EXERCISE AIM: Please rewrite the Spokane homelessness article below, beginning at the words "SPOKANE, Wash. —" and stopping after "her employees’ safety.", with "shelter" changed to "facility" wherever it appears in that stretch.

TEXT UNDER STUDY:
◇ ◇ ◇ ◇ ◇ ◇ ◇
‘Do something now’: Neighbors plead for long-term change to decrease homelessness

SPOKANE, Wash. — With a new homeless shelter set to open and proposed ordinances to stop camping on city property, neighbors are still asking for long-term change to address the growing issue.

The Mayor is opening a new shelter outside of the downtown core, but that still wasn’t enough to keep Heather Stratford’s business in the heart of the city. She’s tired of walking over people and worrying about her employees’ safety.

“We looked at lots of different buildings, and we just said downtown is not in the picture right now — not until they do something,” Stratford said. She’s the CEO & Founder of Drip7, a tech startup company in Spokane.

The city’s doing something by opening a new shelter at 4320 E. Trent Ave. which should be ready by August 1. For those living near the homeless camp in East Central, that date can’t come soon enough.

“I’m hoping that the camp will get dissolved over time preferably quickly,” said Mathew King. He lives right next to the homeless camp that’s sleeping around 500 people.

A new shelter is on the horizon, but that’s not the only change we could see.
◇ ◇ ◇ ◇ ◇ ◇ ◇
RAW DATA:
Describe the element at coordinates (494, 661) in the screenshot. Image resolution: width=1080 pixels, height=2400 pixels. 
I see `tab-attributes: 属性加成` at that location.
◇ ◇ ◇ ◇ ◇ ◇ ◇
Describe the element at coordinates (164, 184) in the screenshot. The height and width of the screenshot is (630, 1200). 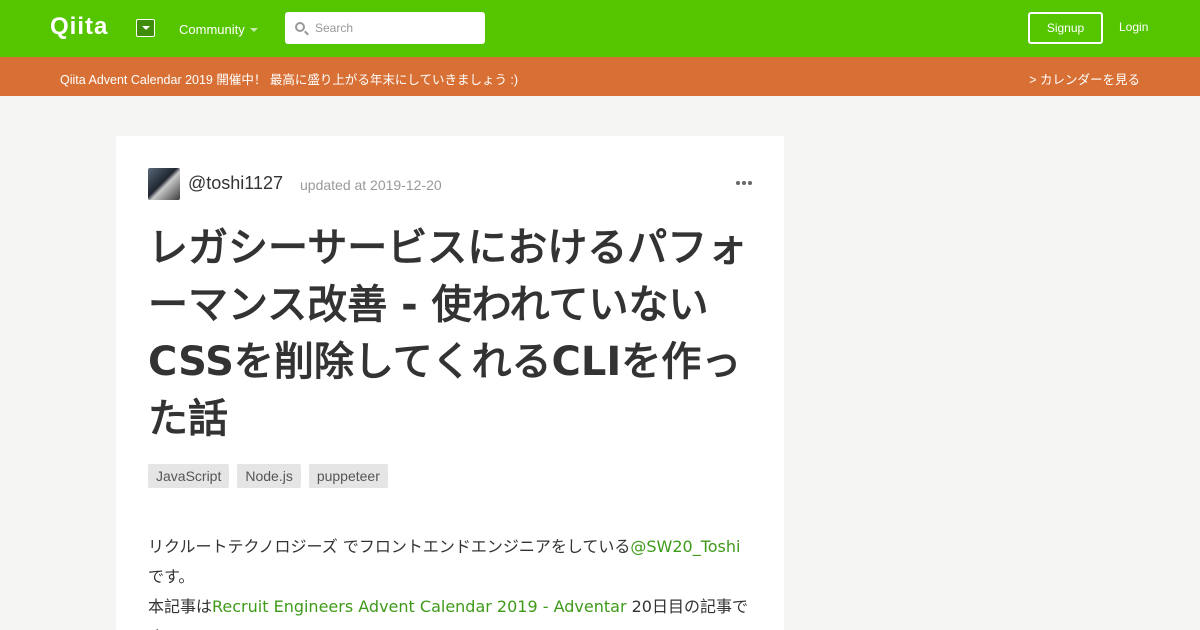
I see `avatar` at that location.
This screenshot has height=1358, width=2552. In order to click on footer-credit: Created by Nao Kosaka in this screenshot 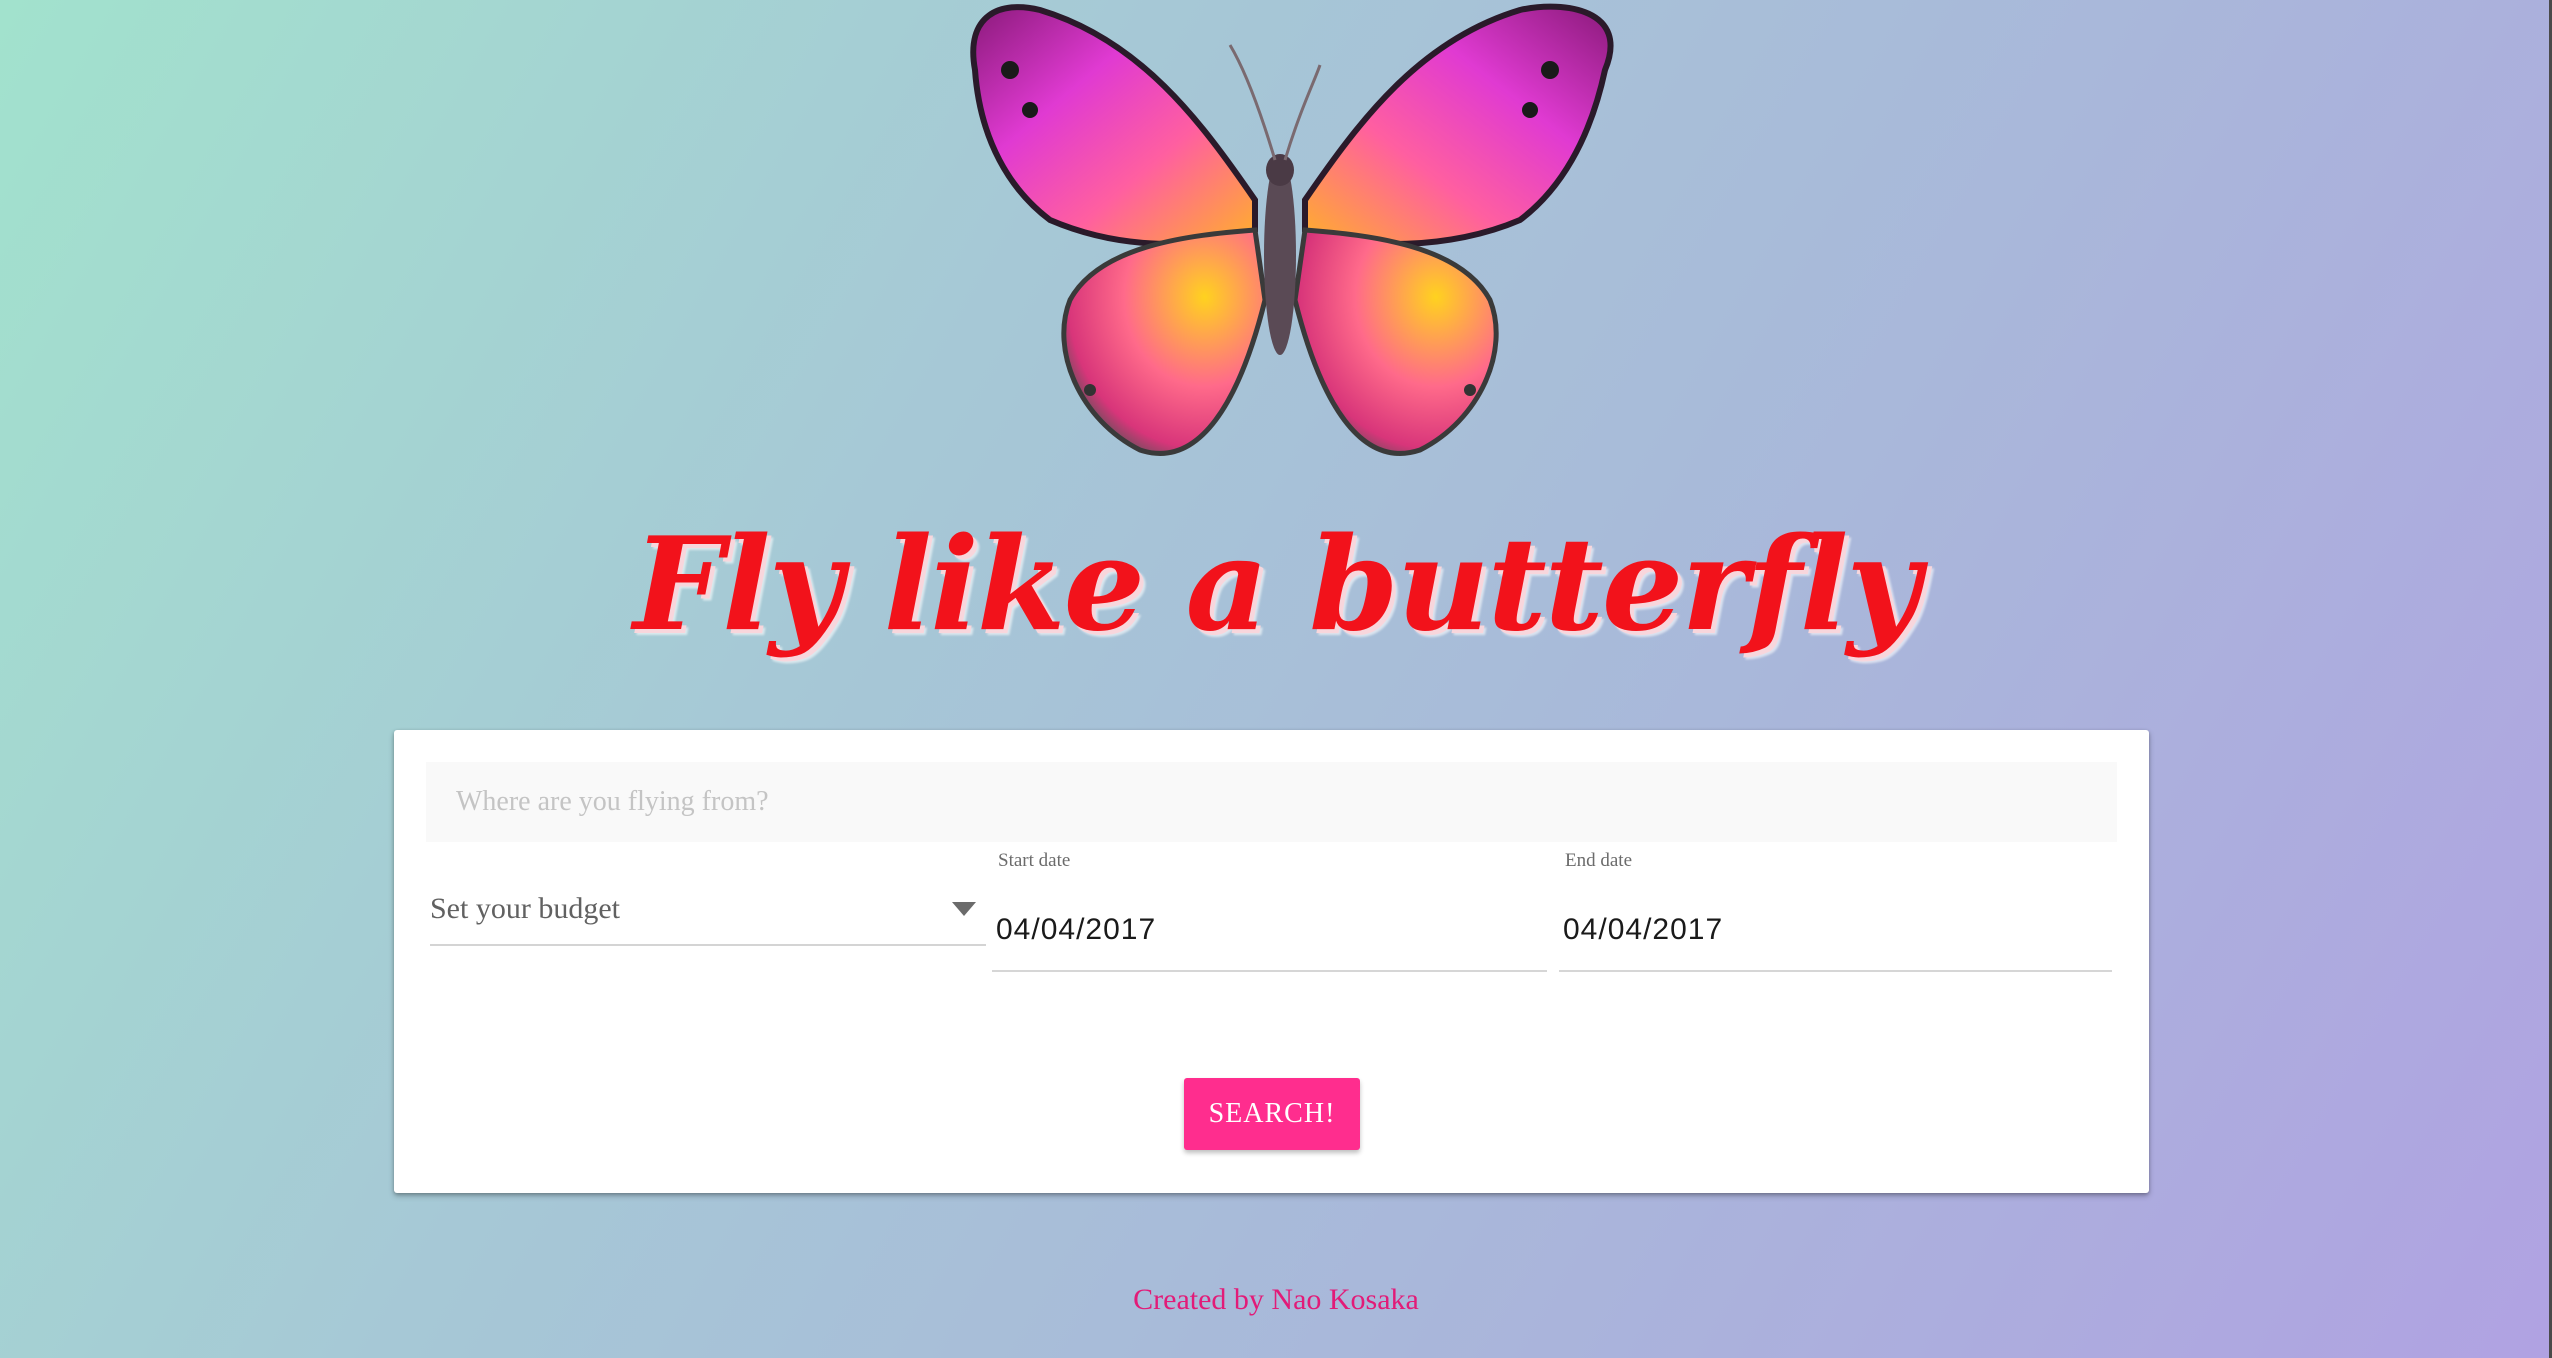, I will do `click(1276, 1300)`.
◇ ◇ ◇ ◇ ◇ ◇ ◇
TASK OUTPUT:
SPOKANE, Wash. — With a new homeless facility set to open and proposed ordinances to stop camping on city property, neighbors are still asking for long-term change to address the growing issue.

The Mayor is opening a new facility outside of the downtown core, but that still wasn’t enough to keep Heather Stratford’s business in the heart of the city. She’s tired of walking over people and worrying about her employees’ safety.